Zur gleichen Zeit begann ich zu bemerken, dass ich keinen Zugang zu meinem Verstand hatte, wie ich es normalerweise hatte, es war so still und ruhig, dass ich anfing zu fühlen, dass ich keinen Verstand mehr hatte. Ich begann zu bemerken, dass ich Schwierigkeiten hatte, einfache Dinge zu tun, wie z.B. Lebensmittel einkaufen zu gehen, und das war der Zeitpunkt, an dem die Dinge anfingen, komplizierter zu werden. Ich würde in einen Supermarkt gehen und während ich im Laden war, würde ich anfangen zu überlegen, was ich kaufen müsste, aber mein Verstand funktionierte einfach nicht wie sonst. Anstatt zu überlegen, wie viele Bananen ich gerne hätte, fragte ich mich, ob ich Bananen bräuchte, was eine Banane war, wie real eine Banane war und ob ich real war. Oder wenn ein Freund mich fragte, welche Art von Filmen ich mochte, konnte ich die Frage nicht mehr beantworten, da ich nicht mehr wusste, welche Filme ich mochte oder was ich überhaupt mochte.
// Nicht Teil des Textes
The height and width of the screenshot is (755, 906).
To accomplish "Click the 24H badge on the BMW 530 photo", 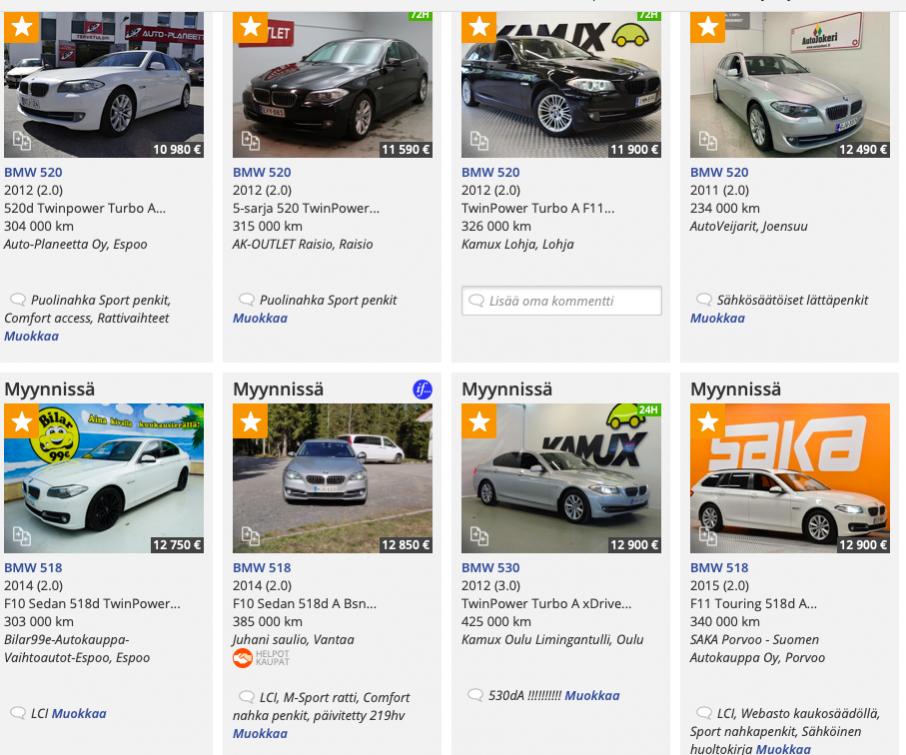I will tap(648, 410).
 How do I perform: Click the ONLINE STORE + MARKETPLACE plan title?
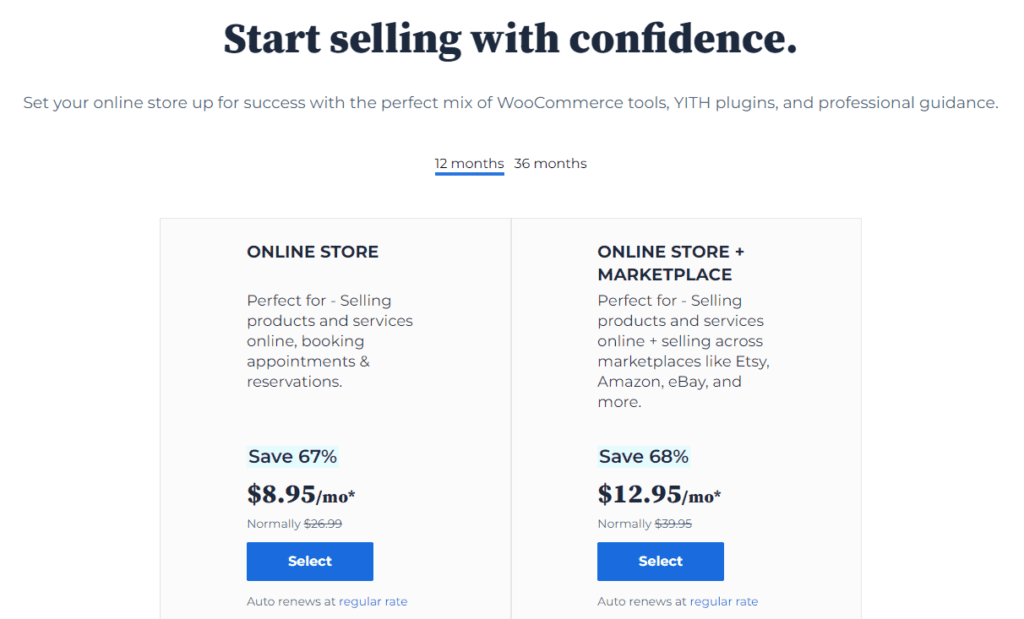[671, 263]
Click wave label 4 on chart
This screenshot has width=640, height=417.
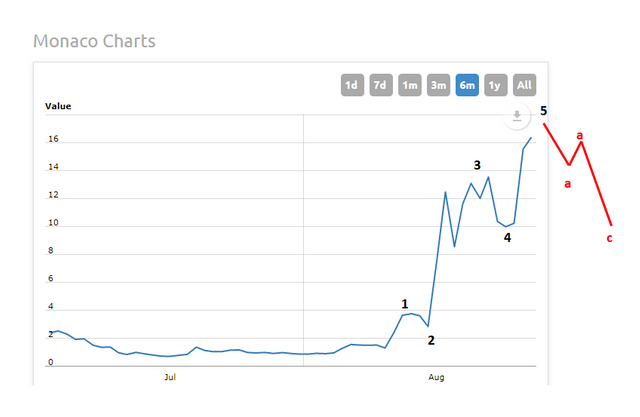tap(507, 238)

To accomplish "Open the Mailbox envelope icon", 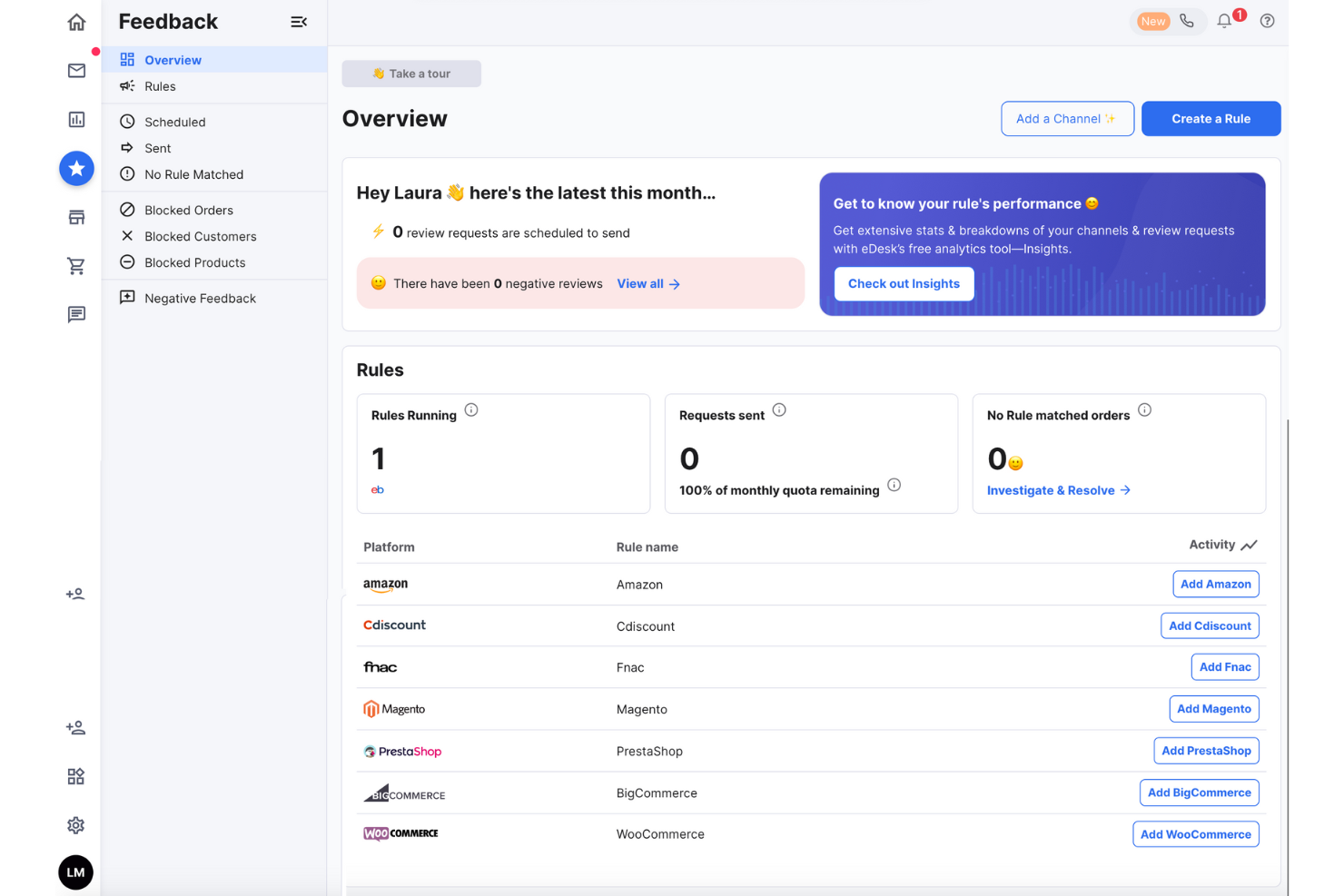I will [x=76, y=70].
Mein ganzes Identitätsgefühl hatte sich verschoben, ich hatte das Gefühl, keine Identität mehr zu haben, zumindest keine, mit der ich mich identifizieren konnte, und zurück in Wien in meiner vertrauten Umgebung zu sein, brachte diesen Kontrast noch mehr zum Vorschein. Ich fühlte mich, als ob die Realität, die ich gekannt hatte, nicht mehr existierte und ich mich in einer neuen Realität befand, aber ich konnte mir keinen Reim darauf machen. Es war, als hätte man mir eine neue Karte der Realität gegeben, aber ich hatte keine Ahnung, wie ich sie lesen sollte, denn die Bezugspunkte, die ich in der Vergangenheit benutzt hatte, waren nicht mehr anwendbar, sie ergaben für mich einfach keinen Sinn mehr.
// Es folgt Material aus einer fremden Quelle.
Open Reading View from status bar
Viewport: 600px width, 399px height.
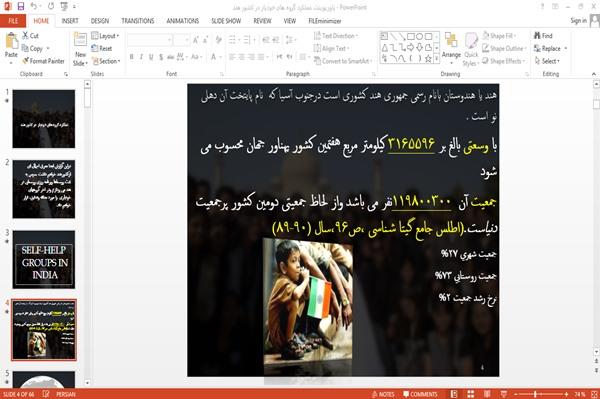[x=487, y=394]
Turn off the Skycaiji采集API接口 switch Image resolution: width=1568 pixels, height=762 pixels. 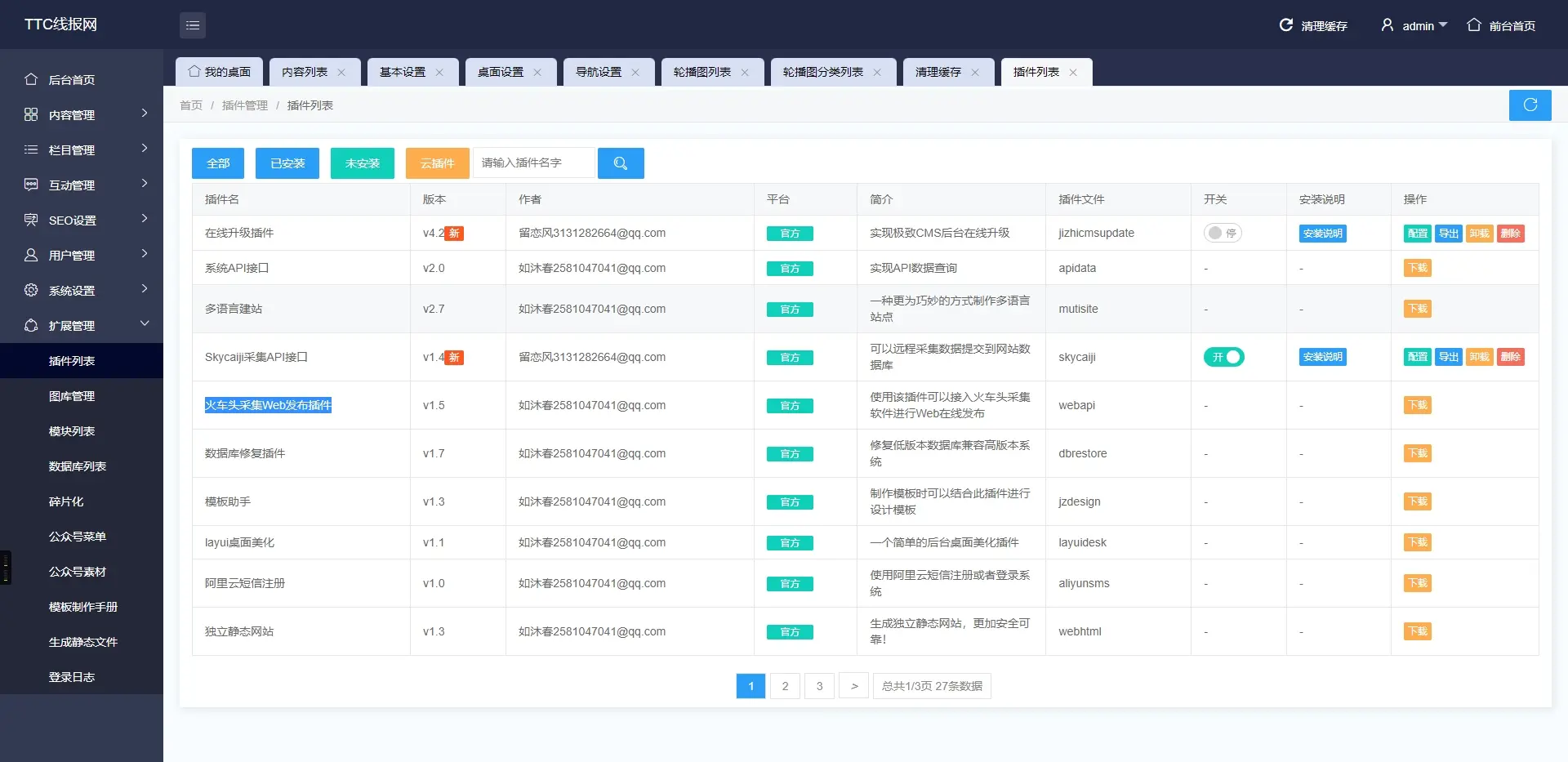point(1223,357)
Ich begann, mich zwischen Momenten großer Glückseligkeit, Freude und Liebe und Momenten der Verwirrung, des Unverständnisses und des Gefühls des Verlorenseins zu bewegen. Wann immer ich meinen Verstand nicht benutzte, fühlte ich diese Verbundendenheit des Einsseins mit allem, aber wann immer ich versuchte, meinen Verstand zu benutzen, fühlte ich völlige Verwirrung. Ich hatte mehr und mehr Schwierigkeiten, im Alltag zu “funktionieren”, und obwohl ich wusste, dass ich in Nepal etwas Schönes und Tiefgreifendes erlebt hatte, konnte ich keinen Weg finden, diese Erfahrung in mein tägliches Leben zu integrieren.
Ich hatte eine Identitätskrise zwischen meiner Identität, eine Welle zu sein, und der Erkenntnis, der Ozean zu sein, aber ich war nicht in der Lage, diese beiden Identitäten gleichzeitig zu halten. Viele spirituelle Traditionen haben über veränderte Bewusstseinszustände geschrieben, in denen man, wenn auch nur für einen Moment, erkennt, dass man der Ozean ist. Abraham Maslow hat es als Gipfelerlebnisse bezeichnet, in der modernen Spiritualität wird es Erwachen genannt, im Zen Kensho, im Buddhismus Erleuchtung. Und wie das Sprichwort im Buddhismus sagt, “nach der Erleuchtung die Wäsche”, und das war für mich der Beginn einer umfangreichen Wäsche, die mehrere Monate dauern sollte.